Data for analysis:

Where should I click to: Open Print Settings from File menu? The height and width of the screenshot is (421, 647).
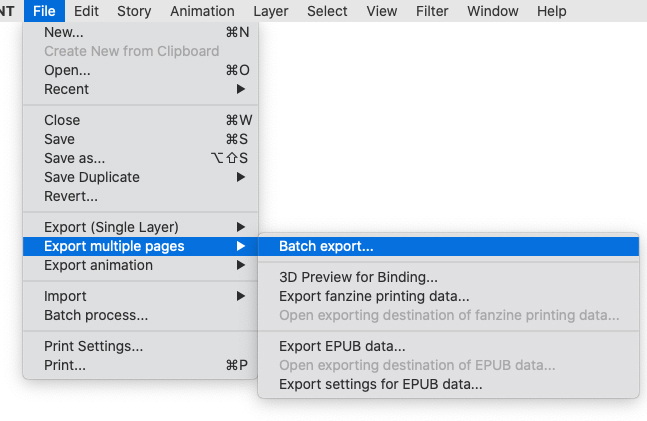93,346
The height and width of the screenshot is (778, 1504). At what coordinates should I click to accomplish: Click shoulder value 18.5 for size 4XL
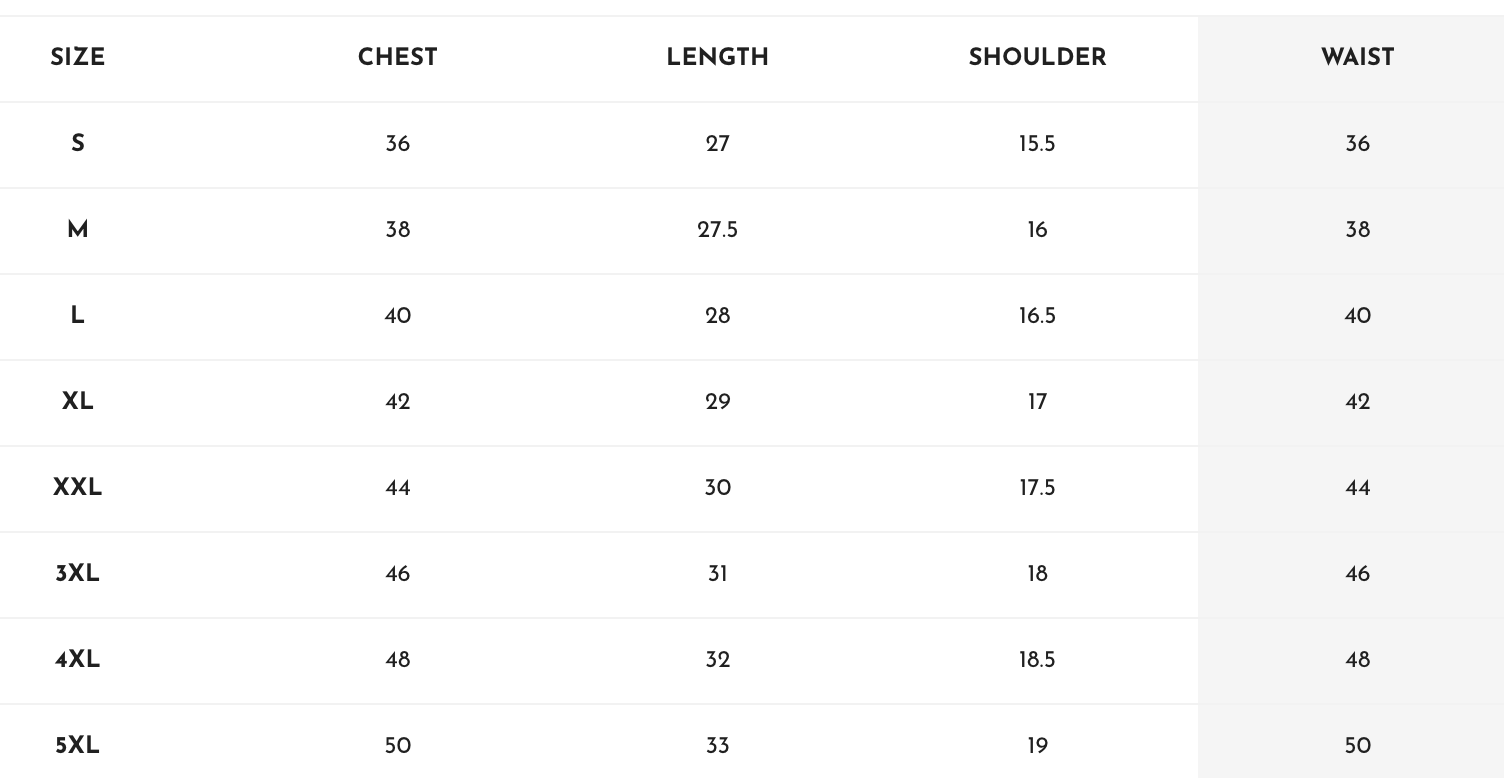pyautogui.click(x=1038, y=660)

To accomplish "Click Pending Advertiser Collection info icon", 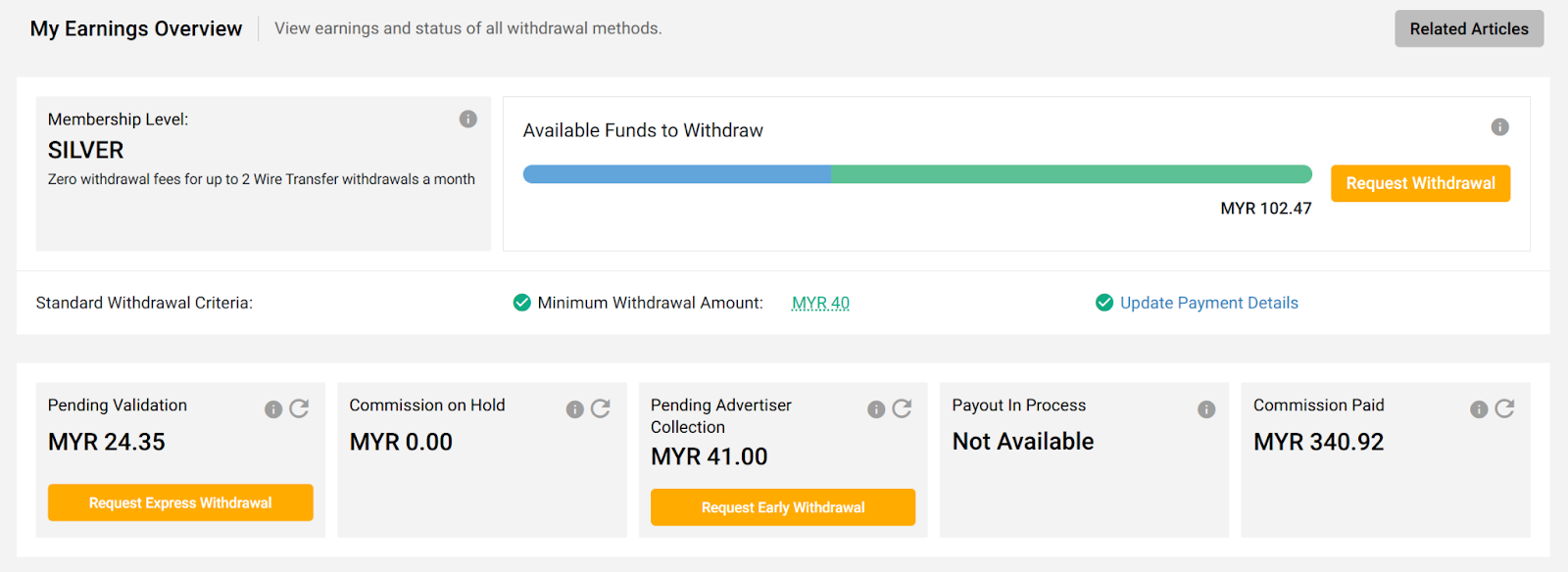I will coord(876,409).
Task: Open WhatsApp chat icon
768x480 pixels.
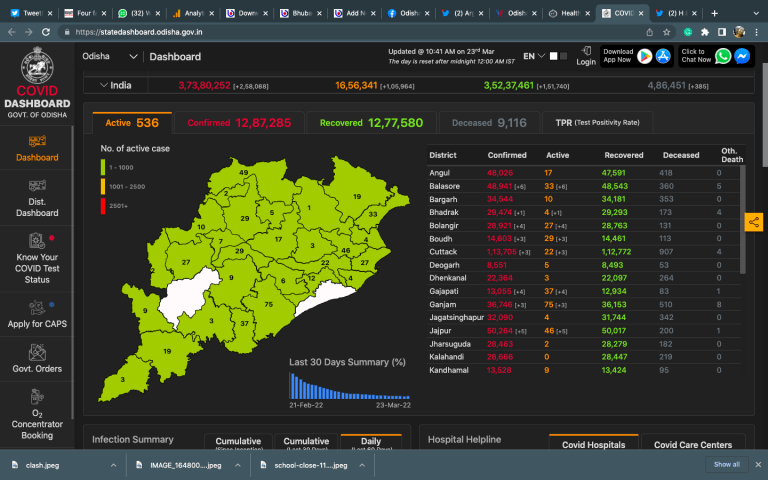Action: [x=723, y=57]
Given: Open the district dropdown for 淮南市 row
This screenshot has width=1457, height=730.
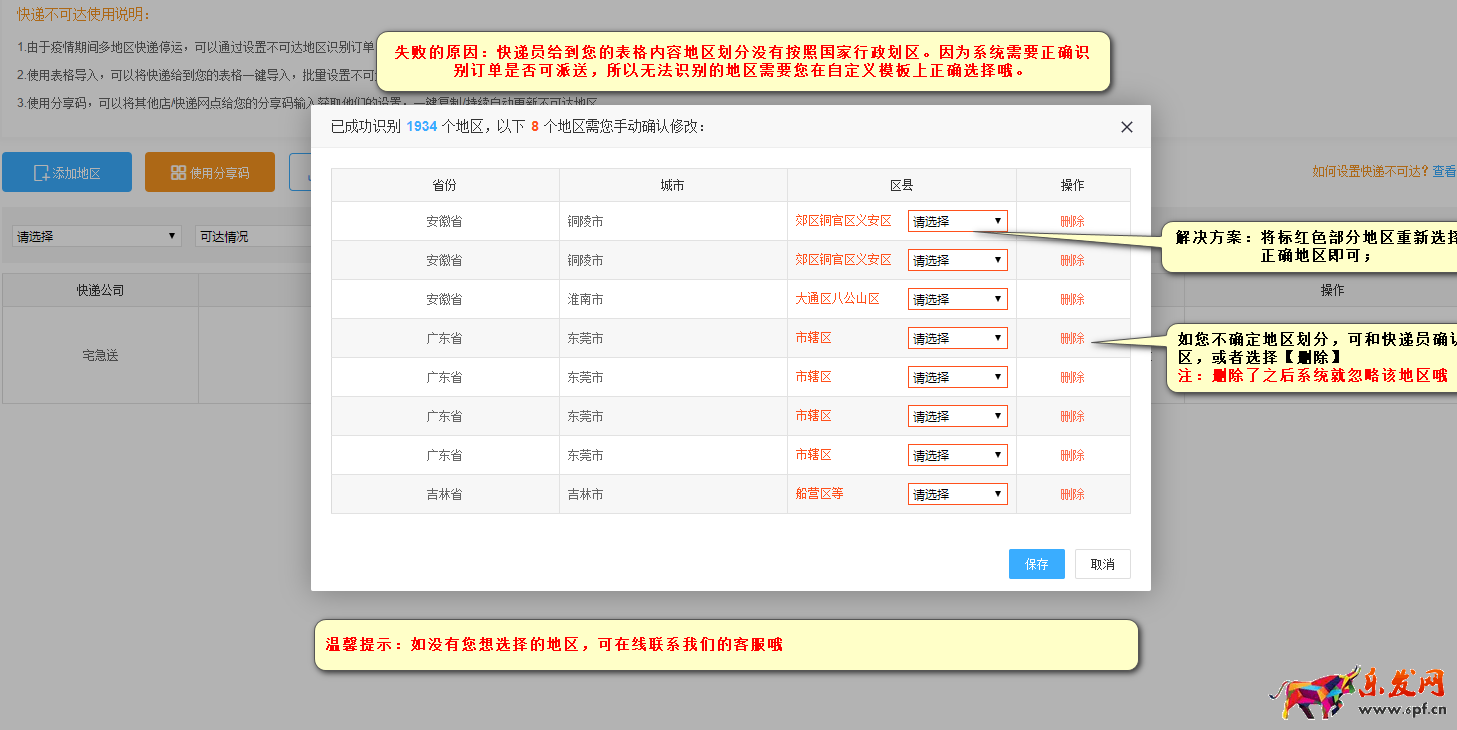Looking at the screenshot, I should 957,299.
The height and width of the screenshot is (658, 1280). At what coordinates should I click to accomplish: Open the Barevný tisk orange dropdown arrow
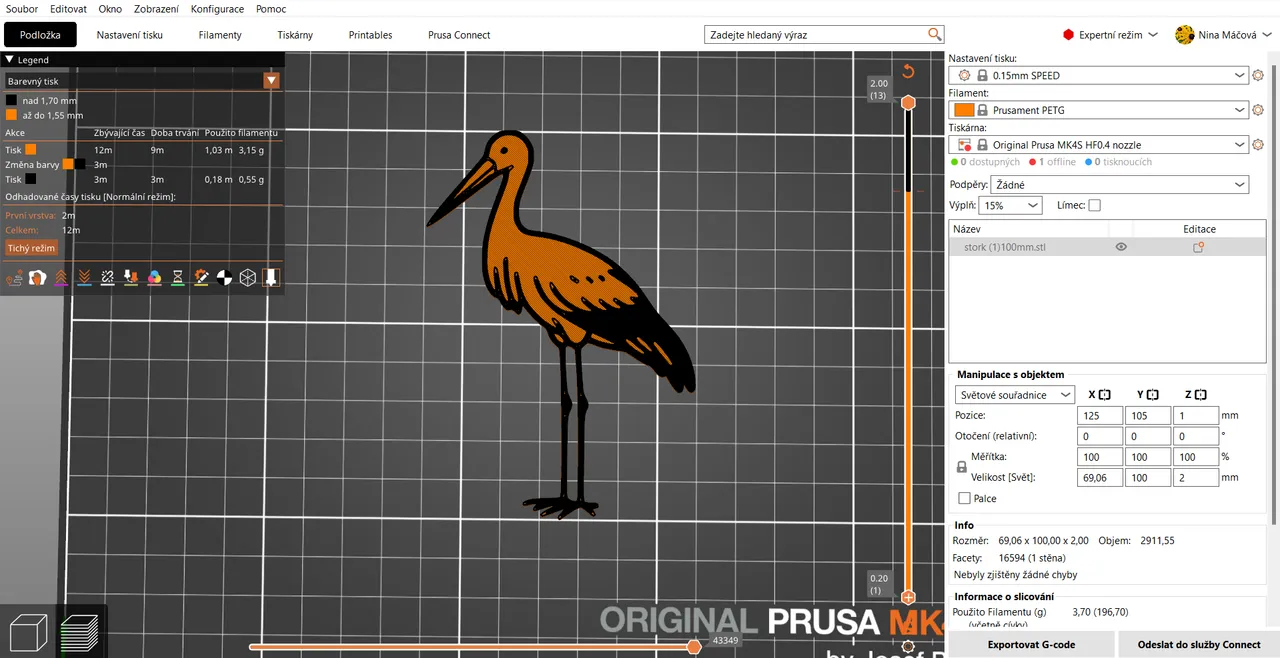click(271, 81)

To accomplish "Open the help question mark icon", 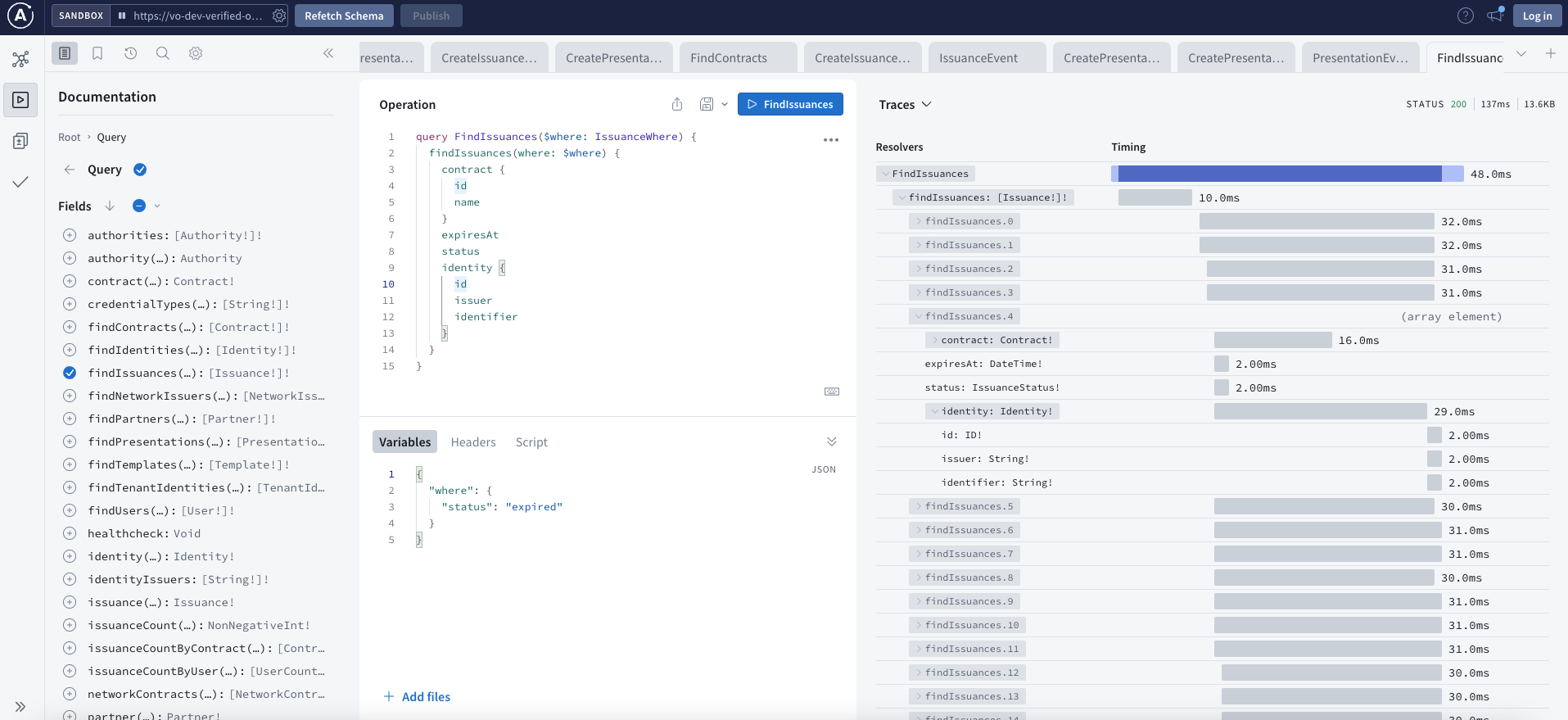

Work to be completed: Every line from the one with "The height and width of the screenshot is (658, 1280)." through the end of the records is to be reproduced exactly, and the pictures are to be left out.

Completed task:
The height and width of the screenshot is (658, 1280). At what coordinates should I click to accomplish: Open the Barevný tisk orange dropdown arrow
click(271, 81)

To accomplish "Open the help question mark icon", 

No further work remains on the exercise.